» **DOCUMENT EXTRACT**:
───

Thursday, January 6, 2011

on the 12th day of Christmas

on the twelfth day of Christmas my true love gave to me...


twelve hours working

yesterday i saw myself immersed once more in my thesis, whose progress had become strained and sporadic over the holidays. i managed to pull away long enough to eat lunch and dinner, but probably only because my yin reminded me to. this got me thinking:

it's a funny thing how the mind words.

if it doesn't want to do something, then there are a million obstacles, diversions and complications. if it does want to do something, there are a million reasons, excuses and obligations. i've experienced both of these in the past weeks, and it seems absurd that something so banal could result in such extreme reactions.

Patanjali classifies these phenomena as two of the five kleshas, which are afflictions of the mind that result from separation from the divine:


the genealogy of the mind

the first klesha is avidya, ignorance as to the divinity of all things. this ignorance is not to be confused with doubt or questioning, which are just as likely to arise from curiosity or misperception, but rather indicates a far more fundamental problem – the experience of not knowing at all, of truly forgetting that everything is perfect (i.e. obeying karma) just the way it is:


dominoes, mother f**ker!

the second klesha is asmita, (mis)identification with assorted sordid entities, which results from our ignorance of the truth. the most common of these entities is the mind itself, causing so many people to walk around believing their thoughts. by doing this we limit ourselves, tying our soul to a specific thoughtform (vritti) that reinforces our sense of I, me and mine (ahamkara) .

for example, if i truly identify with being a "student," then what happens five months from now when that term no longer applies? i have to run out and grab another thoughtform, like "graduate" or "unemployed bum."

───

Reproduce the part of the post on the kleshas starting with "dominoes, mother f**ker!" and going on through "mine (ahamkara) .", word for word. The records that come next are separate from the post and have no connection to it.

» **DATASET ROWS**:
───

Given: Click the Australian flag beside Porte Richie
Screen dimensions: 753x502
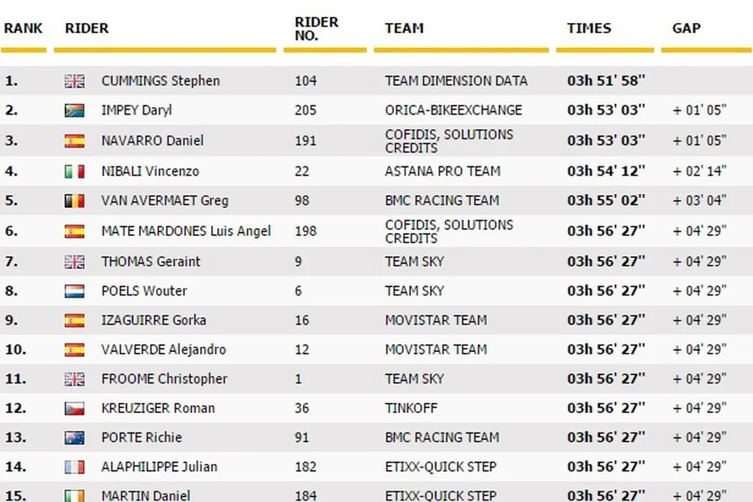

───

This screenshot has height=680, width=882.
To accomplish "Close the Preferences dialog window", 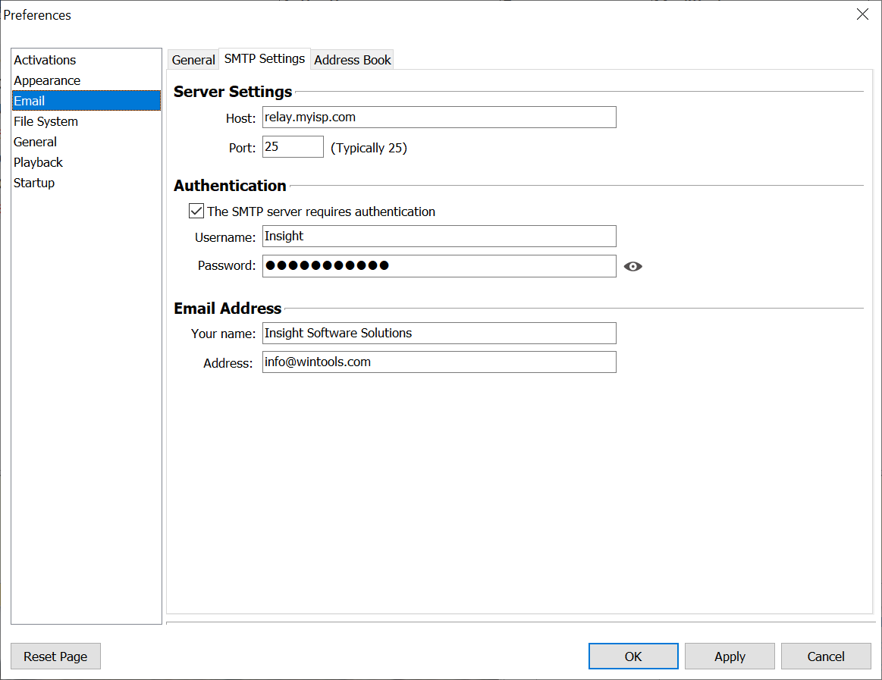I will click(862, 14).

───

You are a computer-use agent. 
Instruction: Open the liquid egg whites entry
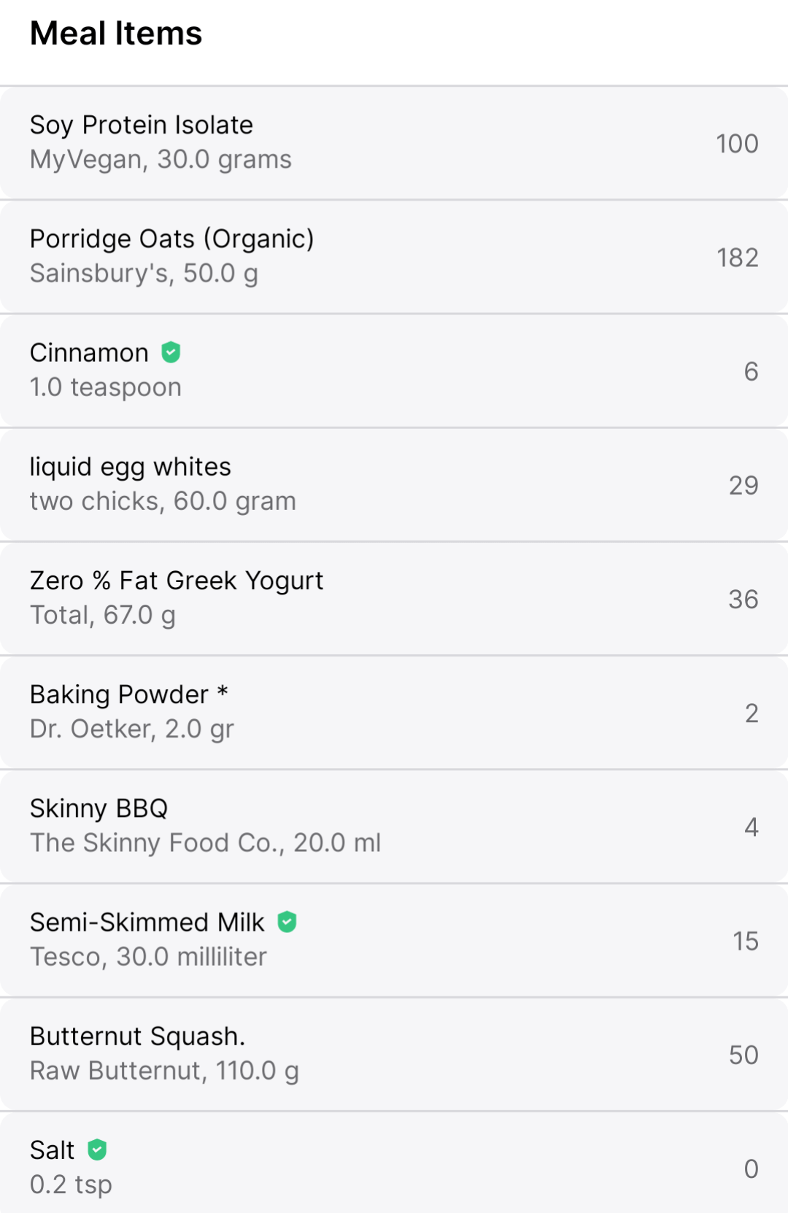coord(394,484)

───

» **FULL OUTPUT**:
dominoes, mother f**ker!

the second klesha is asmita, (mis)identification with assorted sordid entities, which results from our ignorance of the truth. the most common of these entities is the mind itself, causing so many people to walk around believing their thoughts. by doing this we limit ourselves, tying our soul to a specific thoughtform (vritti) that reinforces our sense of I, me and mine (ahamkara) .